The Automotive Aftermarket Industry Association announced last week that it signed a Memorandum of Understanding with auto manufacturer organizations that extends nationwide the essential provisions of the Massachusetts Right to Repair (R2R) law. Massachusetts passed its R2R law in 2012 requiring car makers to make repair information available to independent shops on fair and reasonable terms. The requirements of both the Massachusetts law and the new, nationwide agreement become effective in 2018.
So what does this mean to independent repair shops?
This is not a simple issue.
I noted after the Massachusetts law passed in 2012 that independent repair shops have mixed views about R2R and that many feel there are more important issues for aftermarket organizations to address, such as the need for better technician training. Many shop owners did not believe the law will make them more competitive with OEM dealerships on repair work and many were skeptical of the R2R initiative.
In the wake of the agreement announced last week, the views of repair shop owners about R2R have not changed.

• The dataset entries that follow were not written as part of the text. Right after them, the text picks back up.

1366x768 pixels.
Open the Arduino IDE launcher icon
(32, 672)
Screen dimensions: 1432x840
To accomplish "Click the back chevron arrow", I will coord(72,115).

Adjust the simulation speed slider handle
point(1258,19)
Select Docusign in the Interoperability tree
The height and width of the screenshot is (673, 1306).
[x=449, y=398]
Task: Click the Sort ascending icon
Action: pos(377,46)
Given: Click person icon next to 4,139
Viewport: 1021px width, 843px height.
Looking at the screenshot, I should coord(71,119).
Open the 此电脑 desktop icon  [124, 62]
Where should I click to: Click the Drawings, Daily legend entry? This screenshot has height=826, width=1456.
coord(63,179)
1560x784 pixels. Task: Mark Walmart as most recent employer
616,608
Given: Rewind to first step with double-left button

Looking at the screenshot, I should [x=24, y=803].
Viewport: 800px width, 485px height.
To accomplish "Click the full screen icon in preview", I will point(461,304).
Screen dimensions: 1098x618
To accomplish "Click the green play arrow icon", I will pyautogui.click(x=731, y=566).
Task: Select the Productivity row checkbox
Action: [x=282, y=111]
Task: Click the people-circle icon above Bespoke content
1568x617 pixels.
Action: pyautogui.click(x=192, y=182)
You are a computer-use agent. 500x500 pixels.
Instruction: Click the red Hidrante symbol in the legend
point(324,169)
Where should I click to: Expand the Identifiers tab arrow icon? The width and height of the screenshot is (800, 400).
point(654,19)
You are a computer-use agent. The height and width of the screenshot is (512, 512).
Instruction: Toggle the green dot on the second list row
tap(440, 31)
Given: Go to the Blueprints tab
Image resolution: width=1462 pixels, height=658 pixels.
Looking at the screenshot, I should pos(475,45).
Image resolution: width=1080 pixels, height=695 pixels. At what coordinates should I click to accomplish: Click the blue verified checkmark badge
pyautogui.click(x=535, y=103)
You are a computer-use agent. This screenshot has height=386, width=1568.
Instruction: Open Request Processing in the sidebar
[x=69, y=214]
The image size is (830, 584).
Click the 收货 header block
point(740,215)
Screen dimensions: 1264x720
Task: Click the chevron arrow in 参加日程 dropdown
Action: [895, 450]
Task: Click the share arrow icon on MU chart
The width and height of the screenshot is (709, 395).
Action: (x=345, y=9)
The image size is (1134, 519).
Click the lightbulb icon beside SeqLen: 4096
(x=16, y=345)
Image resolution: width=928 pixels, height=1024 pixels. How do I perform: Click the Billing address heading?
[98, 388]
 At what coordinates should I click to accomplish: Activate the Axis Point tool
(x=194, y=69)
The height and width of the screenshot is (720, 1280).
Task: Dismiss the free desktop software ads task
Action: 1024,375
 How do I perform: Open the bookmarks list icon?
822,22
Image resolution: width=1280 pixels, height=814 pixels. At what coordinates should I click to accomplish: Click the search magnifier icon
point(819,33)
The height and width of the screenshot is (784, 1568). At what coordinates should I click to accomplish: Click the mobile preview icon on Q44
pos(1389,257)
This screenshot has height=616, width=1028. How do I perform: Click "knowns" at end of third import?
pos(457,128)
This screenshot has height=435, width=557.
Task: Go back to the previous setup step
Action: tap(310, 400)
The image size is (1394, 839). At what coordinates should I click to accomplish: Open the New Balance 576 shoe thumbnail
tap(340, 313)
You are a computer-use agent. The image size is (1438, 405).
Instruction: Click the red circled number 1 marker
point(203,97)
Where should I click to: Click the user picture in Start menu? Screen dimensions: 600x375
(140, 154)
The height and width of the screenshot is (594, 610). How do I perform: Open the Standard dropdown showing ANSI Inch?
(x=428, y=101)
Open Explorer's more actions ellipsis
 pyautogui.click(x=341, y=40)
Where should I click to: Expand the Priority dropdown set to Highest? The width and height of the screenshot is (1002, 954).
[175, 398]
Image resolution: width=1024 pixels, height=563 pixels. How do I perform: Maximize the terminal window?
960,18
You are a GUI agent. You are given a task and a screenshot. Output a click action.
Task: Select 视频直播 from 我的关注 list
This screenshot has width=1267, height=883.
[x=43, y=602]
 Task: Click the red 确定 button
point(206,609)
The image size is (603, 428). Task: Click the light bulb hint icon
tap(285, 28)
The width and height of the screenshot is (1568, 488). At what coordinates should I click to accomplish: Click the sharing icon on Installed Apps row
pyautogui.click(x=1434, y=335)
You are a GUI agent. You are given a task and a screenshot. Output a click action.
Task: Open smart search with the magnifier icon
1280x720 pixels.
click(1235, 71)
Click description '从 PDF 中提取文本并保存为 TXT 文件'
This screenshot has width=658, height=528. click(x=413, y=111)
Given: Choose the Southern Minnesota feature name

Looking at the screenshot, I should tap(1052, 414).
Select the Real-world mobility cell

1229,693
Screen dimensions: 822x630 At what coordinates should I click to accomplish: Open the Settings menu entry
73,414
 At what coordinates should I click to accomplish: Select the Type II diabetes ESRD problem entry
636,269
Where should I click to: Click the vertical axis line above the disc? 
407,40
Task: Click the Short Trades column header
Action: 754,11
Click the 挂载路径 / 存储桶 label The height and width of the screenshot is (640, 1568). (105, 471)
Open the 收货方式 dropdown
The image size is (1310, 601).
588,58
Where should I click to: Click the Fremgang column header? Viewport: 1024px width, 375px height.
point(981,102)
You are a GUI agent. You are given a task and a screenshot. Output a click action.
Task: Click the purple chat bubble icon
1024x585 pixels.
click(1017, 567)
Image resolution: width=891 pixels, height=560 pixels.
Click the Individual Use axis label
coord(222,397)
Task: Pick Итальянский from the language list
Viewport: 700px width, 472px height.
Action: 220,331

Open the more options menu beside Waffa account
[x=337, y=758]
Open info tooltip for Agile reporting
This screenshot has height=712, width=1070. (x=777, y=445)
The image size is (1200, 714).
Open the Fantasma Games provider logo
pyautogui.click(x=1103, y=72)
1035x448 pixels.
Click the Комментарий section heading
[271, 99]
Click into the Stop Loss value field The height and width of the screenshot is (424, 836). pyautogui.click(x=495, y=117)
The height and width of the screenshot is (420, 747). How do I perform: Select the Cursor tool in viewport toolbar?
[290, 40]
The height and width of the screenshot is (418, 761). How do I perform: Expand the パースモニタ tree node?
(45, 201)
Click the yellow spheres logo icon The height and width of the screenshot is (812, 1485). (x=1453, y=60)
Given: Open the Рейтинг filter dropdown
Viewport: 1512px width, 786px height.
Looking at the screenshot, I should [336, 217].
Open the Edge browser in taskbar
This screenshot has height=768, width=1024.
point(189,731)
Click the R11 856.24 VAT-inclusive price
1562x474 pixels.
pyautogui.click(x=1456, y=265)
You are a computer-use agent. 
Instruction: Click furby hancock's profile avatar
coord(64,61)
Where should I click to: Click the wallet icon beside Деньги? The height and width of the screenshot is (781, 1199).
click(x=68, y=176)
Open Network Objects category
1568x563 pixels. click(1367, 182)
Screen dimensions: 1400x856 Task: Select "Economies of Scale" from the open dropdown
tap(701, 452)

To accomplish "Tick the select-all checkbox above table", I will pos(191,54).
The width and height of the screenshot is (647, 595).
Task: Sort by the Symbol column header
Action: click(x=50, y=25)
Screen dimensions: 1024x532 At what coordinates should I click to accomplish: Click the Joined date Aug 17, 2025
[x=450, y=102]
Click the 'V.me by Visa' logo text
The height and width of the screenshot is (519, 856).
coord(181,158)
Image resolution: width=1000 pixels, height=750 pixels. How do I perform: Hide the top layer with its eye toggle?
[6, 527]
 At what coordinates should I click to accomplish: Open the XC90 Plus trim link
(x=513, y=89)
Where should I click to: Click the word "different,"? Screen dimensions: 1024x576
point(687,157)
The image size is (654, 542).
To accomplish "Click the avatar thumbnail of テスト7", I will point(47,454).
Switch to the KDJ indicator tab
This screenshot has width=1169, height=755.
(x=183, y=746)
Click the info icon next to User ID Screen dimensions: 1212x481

While some shops support R2R, thinking it will give them more access to OEM repair information, others still have misgivings about its impact on their business.
Given this uncertainty, AAIA took a wise course of action in working with the auto manufacturers. (The agreement was signed by AAIA, the Alliance of Automobile Manufacturers, the Association of Global Automakers and the Coalition for Automotive Repair Equality.) The agreement addresses the need for independent repair shops to have the same access to the information, tools and software as OEM dealers to service late model computer-controlled vehicles as required under the Massachusetts R2R law.
By signing this agreement with the automakers, AAIA has for the time being avoided the expense of lobbying for national and state laws. Under the Memorandum of Understanding, the automakers have agreed to make their aftermarket repair information, tools and software available to the independent aftermarket.
Based on the agreement, it’s safe to say that carmakers recognize the importance of making information, tools and software available to the independent aftermarket. It’s hard to see how this can be bad for independent repair shops.
In addition to avoiding a costly lobbying battle, the agreement gives the aftermarket a chance to see how well carmakers respond to the independent repair shop's need for access to information, tools and software without drawing unwanted attention to the independent aftermarket industry’s ability to service vehicles. Many shop owners have voiced concern that a public discussion on R2R as a consumer choice issue will reflect poorly on the capabilities of the independent aftermarket.
For the time being, the aftermarket and the automakers have agreed on a course of action that will hopefully improve the independent repair shop’s access to information, tools and software. The agreement reduces the need for a costly lobbying effort that would drain industry resources and possibly undermine the aftermarket’s reputation among consumers.